[SELECTED PASSAGE]
[Start of section]
Events fall into a few general categories: Appendix A contains a list of event codes by category.

3. The Monitoring Interface

The monitoring interface consists of functions, keywords, a library of support procedures in evinit.icn, and definitions in evdefs.icn.

The procedure EvInit(s) loads the icode file named s for monitoring. EvInit() also performs various initialization tasks. For example,
EvInit("concord")
loads the icode file concord, creates a thread for it [3], and prepares for monitoring. In addition, the value of &eventsource is set to the SP (the thread for concord, in this case).

If EvInit() is called with a list instead of a string, the first element of the list is taken to be the name of the icode file and the remainder of the list is passed to the icode file as the argument of its main procedure.

EvInit() has three optional additional arguments corresponding to the files for standard input, standard output, and standard error output for the SP. These arguments default to EM's &input, &output, and &errout. In this case the EM and the SP share these files.

EvInit() fails if the SP cannot be loaded. It is important to check for this possibility.
The function EvGet(c) returns the code for the next event, which is one of the characters in the cset event mask c. Events with codes not in c are ignored. If EvGet() is called without an argument, any event is returned.

EvGet() also also sets two keywords:
&eventcode   the code for the event (the value returned
               by EvGet())

&eventvalue  the value for the event
These keywords are variables and values can be assigned to them to, for example, filter a stream of events.

EvGet() fails if there are no more events -- that is, when the SP has terminated.

The function
event(code, value)
produces an event report from the program itself, as opposed to reports from the instrumentation in the interpreter. Such events are called artificial events. The value of code is not limited to a one-character string; it can be any value. Normally, only one-character strings event codes are returned by EvGet(). However, EvGet() has an optional second argument, which if nonnull allows EvGet() to accept event codes that are not one-character strings. For example,
EvGet('', 1)
requests only artificial events.

4. Masks

Masks serve to limit the events that are reported to those of interest to an EM. The event mask normally is given as the first argument of EvGet() as described above. The event mask also can be set by
eventmask(C, c)
which associates the event mask c with the thread C (for example, &eventsource). If the second argument is omitted, the function returns the event mask for C.

There also is a mask for selecting a specified set of virtual-machine instructions ("opcodes") associated with E_Opcode. The function
opmask(C, c)
[End of section]
[DATA SEGMENT]
[Start of section]
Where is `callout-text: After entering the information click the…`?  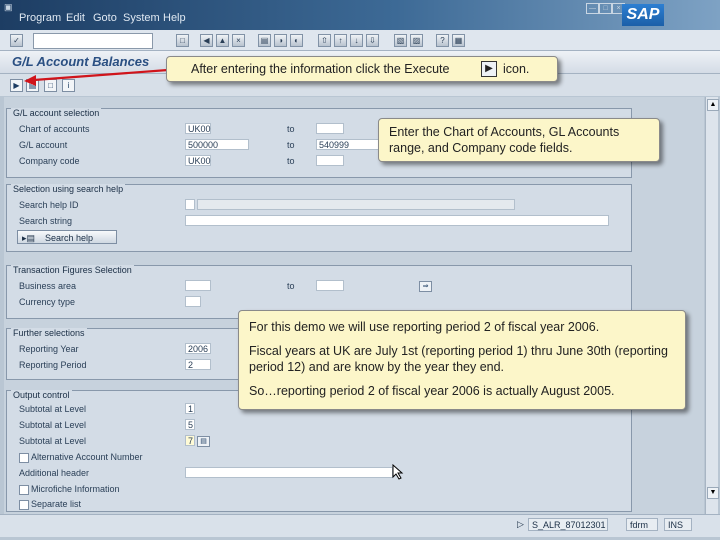 callout-text: After entering the information click the… is located at coordinates (320, 69).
[End of section]
[TO DO]
(a) Reproduce the section of the monitoring interface passage that opens with the words containing "loads the icode file concord, creates" and closes with "in this case).".
(b) Render this sentence from the monitoring interface passage in Spanish: "If EvGet() is called without an argument, any event is returned."
The listing comes from a separate source unrelated to the monitoring interface passage.

[RESULTS FOR THE EXERCISE]
(a)
loads the icode file concord, creates a thread for it [3], and prepares for monitoring. In addition, the value of &eventsource is set to the SP (the thread for concord, in this case).

(b) Si se llama a EvGet() sin argumento, se devuelve cualquier evento.